Segment Start: Record excerpts
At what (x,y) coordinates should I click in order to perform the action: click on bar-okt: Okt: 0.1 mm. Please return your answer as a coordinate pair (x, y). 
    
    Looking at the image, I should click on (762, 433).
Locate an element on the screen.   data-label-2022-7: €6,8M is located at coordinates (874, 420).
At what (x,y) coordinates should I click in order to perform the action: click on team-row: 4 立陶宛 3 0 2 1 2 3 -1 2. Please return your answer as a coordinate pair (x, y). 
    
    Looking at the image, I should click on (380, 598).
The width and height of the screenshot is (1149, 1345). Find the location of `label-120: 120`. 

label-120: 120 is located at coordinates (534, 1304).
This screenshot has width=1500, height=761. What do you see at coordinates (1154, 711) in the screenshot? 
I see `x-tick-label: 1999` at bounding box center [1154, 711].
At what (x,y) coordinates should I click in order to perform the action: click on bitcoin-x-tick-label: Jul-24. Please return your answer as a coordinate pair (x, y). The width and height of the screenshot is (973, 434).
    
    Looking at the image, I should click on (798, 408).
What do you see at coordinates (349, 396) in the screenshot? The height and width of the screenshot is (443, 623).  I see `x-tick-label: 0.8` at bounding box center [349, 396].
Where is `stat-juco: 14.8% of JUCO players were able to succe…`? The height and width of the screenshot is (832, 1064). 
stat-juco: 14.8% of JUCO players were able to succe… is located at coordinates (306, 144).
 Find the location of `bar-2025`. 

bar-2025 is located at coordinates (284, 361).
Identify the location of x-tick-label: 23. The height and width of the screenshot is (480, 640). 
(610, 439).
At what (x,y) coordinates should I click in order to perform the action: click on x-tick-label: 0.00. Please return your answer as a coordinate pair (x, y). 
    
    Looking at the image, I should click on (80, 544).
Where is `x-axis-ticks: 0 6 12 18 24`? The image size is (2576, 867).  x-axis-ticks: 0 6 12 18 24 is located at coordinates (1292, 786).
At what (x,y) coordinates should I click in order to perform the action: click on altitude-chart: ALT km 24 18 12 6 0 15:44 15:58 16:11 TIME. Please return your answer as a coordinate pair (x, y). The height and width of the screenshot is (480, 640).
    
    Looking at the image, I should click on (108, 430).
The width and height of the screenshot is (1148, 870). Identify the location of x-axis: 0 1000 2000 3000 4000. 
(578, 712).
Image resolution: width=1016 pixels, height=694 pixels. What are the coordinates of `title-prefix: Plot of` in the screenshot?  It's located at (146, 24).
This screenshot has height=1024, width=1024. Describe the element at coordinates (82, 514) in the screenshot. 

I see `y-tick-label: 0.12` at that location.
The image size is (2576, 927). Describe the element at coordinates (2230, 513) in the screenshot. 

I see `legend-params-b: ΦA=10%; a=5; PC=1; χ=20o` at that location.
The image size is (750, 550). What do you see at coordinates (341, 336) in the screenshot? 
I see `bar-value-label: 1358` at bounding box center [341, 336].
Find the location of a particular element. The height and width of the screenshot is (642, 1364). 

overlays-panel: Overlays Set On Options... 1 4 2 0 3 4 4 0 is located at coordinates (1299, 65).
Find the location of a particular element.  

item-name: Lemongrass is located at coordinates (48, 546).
Segment End: Record excerpts
* _Required work_
Rewrite the items from the line containing "is (832, 1064)." through the line containing "Looking at the image, I should click on (108, 430).", replacing "Where is" with "Locate" and leaving everything else the same.

* _Response area_
Locate `stat-juco: 14.8% of JUCO players were able to succe…`? The height and width of the screenshot is (832, 1064). 
stat-juco: 14.8% of JUCO players were able to succe… is located at coordinates (306, 144).
 Find the location of `bar-2025`. 

bar-2025 is located at coordinates (284, 361).
Identify the location of x-tick-label: 23. The height and width of the screenshot is (480, 640). 
(610, 439).
At what (x,y) coordinates should I click in order to perform the action: click on x-tick-label: 0.00. Please return your answer as a coordinate pair (x, y). 
    
    Looking at the image, I should click on (80, 544).
Locate `x-axis-ticks: 0 6 12 18 24`? The image size is (2576, 867).  x-axis-ticks: 0 6 12 18 24 is located at coordinates (1292, 786).
At what (x,y) coordinates should I click in order to perform the action: click on altitude-chart: ALT km 24 18 12 6 0 15:44 15:58 16:11 TIME. Please return your answer as a coordinate pair (x, y). The height and width of the screenshot is (480, 640).
    
    Looking at the image, I should click on (108, 430).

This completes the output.